According to Kaspersky, one in seven people are not sufficiently security savvy, using just one password for all of their online accounts.
The Russian-based security firm said such users risk having several accounts simultaneously compromised in the event of a data leak; however, for users with a bit more password vigilance that have a few passwords for a larger number of accounts, the level of risk is not much lower.
"Unfortunately, many people don't have a very good understanding of the scale of internet threats and are not serious enough about protecting their personal data online, significantly increasing the risk of losing it," David Emm, principal security researcher at Kaspersky Lab, said.
"A strong password that differs for each account is an important basic element of protecting your digital identity. You can think of and apply a single algorithm to create passwords which are not easily cracked but which you can easily remember."
Kaspersky said 12 percent of people do not create difficult passwords containing any combination of upper-case letters, lower-case letters, numbers, or symbols and that one person in 10 uses a password that is less than eight characters long.

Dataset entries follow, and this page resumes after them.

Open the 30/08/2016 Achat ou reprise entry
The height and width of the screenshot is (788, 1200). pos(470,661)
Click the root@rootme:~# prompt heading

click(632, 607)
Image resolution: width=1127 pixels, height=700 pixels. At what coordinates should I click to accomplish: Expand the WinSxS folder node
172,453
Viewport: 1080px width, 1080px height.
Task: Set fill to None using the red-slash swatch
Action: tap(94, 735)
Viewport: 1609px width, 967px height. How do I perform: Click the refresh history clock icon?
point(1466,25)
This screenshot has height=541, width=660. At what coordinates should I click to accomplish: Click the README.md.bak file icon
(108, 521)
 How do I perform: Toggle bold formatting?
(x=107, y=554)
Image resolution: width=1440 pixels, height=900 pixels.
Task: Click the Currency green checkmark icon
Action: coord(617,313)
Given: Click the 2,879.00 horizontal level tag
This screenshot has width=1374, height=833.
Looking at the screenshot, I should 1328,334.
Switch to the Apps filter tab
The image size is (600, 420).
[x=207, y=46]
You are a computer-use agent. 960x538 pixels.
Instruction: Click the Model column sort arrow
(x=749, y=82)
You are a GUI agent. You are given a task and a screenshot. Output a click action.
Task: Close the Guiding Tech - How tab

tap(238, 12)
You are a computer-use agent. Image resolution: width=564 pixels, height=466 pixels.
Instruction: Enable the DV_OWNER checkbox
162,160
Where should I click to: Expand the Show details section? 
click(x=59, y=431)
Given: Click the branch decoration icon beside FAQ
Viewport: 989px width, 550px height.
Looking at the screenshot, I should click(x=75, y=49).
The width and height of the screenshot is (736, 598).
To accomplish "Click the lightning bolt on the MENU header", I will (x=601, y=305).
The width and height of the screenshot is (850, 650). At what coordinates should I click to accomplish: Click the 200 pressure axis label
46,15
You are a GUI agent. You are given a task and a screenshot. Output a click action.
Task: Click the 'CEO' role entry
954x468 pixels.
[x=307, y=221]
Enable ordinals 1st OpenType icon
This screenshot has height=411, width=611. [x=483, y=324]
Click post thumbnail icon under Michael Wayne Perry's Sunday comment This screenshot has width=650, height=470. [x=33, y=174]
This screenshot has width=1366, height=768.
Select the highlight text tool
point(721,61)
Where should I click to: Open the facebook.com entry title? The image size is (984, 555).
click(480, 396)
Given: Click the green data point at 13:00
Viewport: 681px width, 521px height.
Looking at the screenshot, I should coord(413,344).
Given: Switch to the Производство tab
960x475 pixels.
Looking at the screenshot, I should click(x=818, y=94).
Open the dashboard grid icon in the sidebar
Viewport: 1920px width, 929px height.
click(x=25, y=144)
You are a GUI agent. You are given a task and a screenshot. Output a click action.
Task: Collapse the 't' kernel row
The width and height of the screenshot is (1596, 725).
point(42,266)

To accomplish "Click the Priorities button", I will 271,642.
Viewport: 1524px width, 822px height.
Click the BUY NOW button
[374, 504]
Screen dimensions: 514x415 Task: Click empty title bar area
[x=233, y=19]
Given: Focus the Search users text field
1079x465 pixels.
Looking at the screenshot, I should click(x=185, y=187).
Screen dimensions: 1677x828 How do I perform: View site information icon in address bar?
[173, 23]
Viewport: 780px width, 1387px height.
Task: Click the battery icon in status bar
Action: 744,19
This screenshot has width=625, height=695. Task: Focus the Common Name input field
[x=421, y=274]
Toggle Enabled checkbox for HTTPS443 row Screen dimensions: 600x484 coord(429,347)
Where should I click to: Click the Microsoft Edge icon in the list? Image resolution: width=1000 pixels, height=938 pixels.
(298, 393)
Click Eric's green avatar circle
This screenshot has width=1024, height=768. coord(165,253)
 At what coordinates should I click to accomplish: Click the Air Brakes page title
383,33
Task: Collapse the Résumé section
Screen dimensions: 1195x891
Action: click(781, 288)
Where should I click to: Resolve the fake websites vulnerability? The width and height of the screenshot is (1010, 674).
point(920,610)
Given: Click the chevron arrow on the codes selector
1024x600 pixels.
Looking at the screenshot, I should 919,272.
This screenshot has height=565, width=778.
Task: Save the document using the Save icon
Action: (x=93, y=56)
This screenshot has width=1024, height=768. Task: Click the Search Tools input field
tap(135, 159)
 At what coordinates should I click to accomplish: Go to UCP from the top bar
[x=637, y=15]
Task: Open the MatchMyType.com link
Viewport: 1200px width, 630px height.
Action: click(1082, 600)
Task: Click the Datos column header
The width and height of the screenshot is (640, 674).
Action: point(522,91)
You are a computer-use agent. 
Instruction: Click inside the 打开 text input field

In one of the studies the firm carried out this year, Kaspersky said it found that 57 percent of respondents admitted they kept their passwords on a piece of paper, on their phones, in text files on their computers, or saved in an internet browser when it offers to save login and password information. Kaspersky believes agreeing to a browser storing information plays directly into the hands of cyber criminals.
In October, Kaspersky's The compared perceptions of passwords and underwear report [PDF] found that many users are careless as they believe they do not have confidential information stored on their computers, with 73 percent of surveyed users saying they would rather reveal their passwords than go without underwear.
The report found that 66 percent of respondents in the United Kingdom actually felt more exposed leaving their house without underwear than they would knowing some of their personal information such as account details was accessible without a password.
Last month, the Norton Cybersecurity Insights Report from Symantec said Australians are losing more than AU$1.2 billion to online crime, with 3.7 million people in the country impacted by online crime in the last year.
As a result, the report found Australians spend an average of 14 hours and AU$325 per person dealing with the impact of being a victim.
According to the report, 90 percent of Australians worried they would be affected by online crime and 66 percent believed it was more likely their credit card information would be stolen online than from their wallets.
Despite such concerns, Mark Gorrie, director of Norton by Symantec Pacific region, said consumers were overconfident in their online security behaviours.
"When you actually look at the details behind that in terms of what they're doing with their password, less than half are always using a secure password," Gorrie said.
"We saw 27 percent indicated they had shared their banking password, and one in three weren't protecting the devices they're using with a password."